Tuesday, December 22, 2009

Is It Ok To Steal From Wal Mart If You Have Too?

A British Anglican Priest has caused a stir:

Poor people who are desperate for cash have been advised to go forth and shoplift from major stores - by an Anglican priest.
The Rev Tim Jones said in his Sunday sermon that stealing from successful shops was preferable to burglary, robbery or prostitution.
He told parishioners it would not break the eighth commandment 'thou shalt not steal' because it 'is permissible for those who are in desperate situations to take food that they might not starve'.
But his advice was roundly condemned by police and the local Tory MP. Father Jones, 42, was discussing Mary and the birth of Jesus when he went on to the subject of how poor and vulnerable people cope in the run-up to Christmas.
'My advice, as a Christian priest, is to shoplift,' he told his stunned congregation at St Lawrence and St Hilda in York.
'I do not offer such advice because I think that stealing is a good thing, or because I think it is harmless, for it is neither.
'I would ask that they do not steal from small family businesses, but from large national businesses, knowing that the costs are ultimately passed on to the rest of us in the form of higher prices.
'I would ask them not to take any more than they need. I offer the advice with a heavy heart. Let my words not be misrepresented as a simplistic call for people to shoplift
. ........

Much more at the link. As usual one suspects there is a lot more to this sermon (for good or for bad) if we could just read it.

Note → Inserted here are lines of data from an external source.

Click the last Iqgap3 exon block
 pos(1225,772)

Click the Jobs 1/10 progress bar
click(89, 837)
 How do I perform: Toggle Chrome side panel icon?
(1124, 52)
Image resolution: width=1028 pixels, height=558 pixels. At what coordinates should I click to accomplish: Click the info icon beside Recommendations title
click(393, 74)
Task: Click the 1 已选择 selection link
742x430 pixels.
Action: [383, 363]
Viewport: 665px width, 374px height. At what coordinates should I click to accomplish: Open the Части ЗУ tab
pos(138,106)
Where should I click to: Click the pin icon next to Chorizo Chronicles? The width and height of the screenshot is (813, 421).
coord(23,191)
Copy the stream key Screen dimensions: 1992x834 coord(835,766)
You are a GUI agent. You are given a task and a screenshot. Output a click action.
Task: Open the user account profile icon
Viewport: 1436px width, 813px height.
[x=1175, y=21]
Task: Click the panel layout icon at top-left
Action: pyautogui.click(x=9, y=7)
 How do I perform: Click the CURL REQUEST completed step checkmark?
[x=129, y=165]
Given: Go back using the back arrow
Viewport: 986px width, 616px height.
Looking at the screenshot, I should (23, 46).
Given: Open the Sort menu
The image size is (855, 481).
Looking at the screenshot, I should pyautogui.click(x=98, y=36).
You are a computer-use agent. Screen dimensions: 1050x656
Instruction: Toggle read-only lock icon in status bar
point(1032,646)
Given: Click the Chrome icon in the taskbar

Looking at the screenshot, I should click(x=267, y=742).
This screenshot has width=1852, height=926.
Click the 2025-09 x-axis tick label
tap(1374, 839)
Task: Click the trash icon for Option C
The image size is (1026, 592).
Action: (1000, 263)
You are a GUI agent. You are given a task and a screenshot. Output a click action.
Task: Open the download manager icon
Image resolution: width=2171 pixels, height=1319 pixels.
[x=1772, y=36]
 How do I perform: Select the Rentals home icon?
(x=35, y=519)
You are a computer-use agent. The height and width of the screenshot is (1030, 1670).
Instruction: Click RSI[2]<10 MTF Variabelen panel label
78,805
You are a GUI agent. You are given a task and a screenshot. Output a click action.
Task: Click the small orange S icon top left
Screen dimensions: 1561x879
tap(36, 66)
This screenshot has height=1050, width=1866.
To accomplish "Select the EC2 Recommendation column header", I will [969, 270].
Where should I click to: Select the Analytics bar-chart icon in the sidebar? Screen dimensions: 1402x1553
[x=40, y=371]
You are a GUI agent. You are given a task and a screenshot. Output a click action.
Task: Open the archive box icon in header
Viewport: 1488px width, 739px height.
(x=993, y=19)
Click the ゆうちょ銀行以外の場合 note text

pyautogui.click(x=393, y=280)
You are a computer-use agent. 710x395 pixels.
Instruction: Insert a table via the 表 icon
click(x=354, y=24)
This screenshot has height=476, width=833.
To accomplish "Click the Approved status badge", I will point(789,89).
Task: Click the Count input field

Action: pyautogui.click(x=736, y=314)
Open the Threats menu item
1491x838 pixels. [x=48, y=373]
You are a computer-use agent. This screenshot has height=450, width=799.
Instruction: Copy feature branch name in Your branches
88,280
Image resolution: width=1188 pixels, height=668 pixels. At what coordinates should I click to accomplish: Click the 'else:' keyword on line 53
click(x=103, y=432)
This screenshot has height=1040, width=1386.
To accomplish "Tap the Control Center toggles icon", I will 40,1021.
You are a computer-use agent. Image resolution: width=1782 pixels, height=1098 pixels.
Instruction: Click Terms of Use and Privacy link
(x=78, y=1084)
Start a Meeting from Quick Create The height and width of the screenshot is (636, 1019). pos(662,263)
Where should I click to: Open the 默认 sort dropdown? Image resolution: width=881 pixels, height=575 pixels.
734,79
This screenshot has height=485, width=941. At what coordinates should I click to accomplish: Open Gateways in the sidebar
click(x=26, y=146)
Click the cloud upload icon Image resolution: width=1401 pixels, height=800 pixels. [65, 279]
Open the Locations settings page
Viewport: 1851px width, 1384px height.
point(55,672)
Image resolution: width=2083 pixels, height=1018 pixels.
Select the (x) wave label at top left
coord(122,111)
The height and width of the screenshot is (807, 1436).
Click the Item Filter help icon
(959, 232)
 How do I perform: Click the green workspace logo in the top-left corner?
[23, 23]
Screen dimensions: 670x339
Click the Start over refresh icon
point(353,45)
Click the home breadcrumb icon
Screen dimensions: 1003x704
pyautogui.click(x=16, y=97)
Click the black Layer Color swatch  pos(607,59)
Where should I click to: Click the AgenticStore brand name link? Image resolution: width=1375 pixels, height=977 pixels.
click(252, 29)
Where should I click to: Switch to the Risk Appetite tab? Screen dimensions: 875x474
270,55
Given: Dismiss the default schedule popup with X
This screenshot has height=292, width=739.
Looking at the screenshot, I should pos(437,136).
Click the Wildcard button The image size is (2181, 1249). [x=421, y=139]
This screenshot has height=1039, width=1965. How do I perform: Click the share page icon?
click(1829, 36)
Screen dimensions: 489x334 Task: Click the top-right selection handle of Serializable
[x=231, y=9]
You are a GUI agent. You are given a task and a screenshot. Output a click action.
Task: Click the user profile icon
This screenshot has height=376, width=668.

Still is he right in some sense about it beong ok to steal in some situations because maybe it is not stealing. Well he mighbt be. It seems even as Southern Baptist in the old days I had heard talk of this scenario.

Then we have St Thomas Aquinas himself:

“Article 6. Whether theft is a mortal sin?Objection 1. It would seem that theft is not a mortal sin. For it is written (Proverbs 6:30): “The fault is not so great when a man hath stolen.” But every mortal sin is a great fault. Therefore theft is not a mortal sin.
…Reply to Objection 1. The statement that theft is not a great fault is in view of two cases. First, when a person is led to thieve through necessity. This necessity diminishes or entirely removes sin, as we shall show further on (Question 66, Article 7). Hence the text continues: “For he stealeth to fill his hungry soul.” Secondly, theft is stated not to be a great fault in comparison with the guilt of adultery, which is punished with death. Hence the text goes on to say of the thief that “if he be taken, he shall restore sevenfold . . . but he that is an adulterer . . . shall destroy his own soul.”


and

St. Thomas says, quoting St. Ambrose :
“I answer that, Things which are of human right cannot derogate from natural right or Divine right. Now according to the natural order established by Divine Providence, inferior things are ordained for the purpose of succoring man’s needs by their means. Wherefore the division and appropriation of things which are based on human law, do not preclude the fact that man’s needs have to be remedied by means of these very things. Hence whatever certain people have in superabundance is due, by natural law, to the purpose of succoring the poor. For this reason Ambrose [Loc. cit., 2, Objection 3] says, and his words are embodied in the Decretals (Dist. xlvii, can. Sicut ii): “It is the hungry man’s bread that you withhold, the naked man’s cloak that you store away, the money that you bury in the earth is the price of the poor man’s ransom and freedom.”

That being said I could be wrong on all this. Thoughts?

More here at First Things . See Anglican Priest Aids God By Adding Footnote To Eighth Commandment (Look at the comments)

Update I-
I might disagree with how the Priest is getting to this conclusion. In fact there are hints of perhaps some bad aspects of Liberation Theology here and not so much St Thomas Aquinas. Further I think in the modern UK in reality with its vast social safety net and other charities that a thief would have to exhaust those options avaiable to him before robbing the bad ole big chain.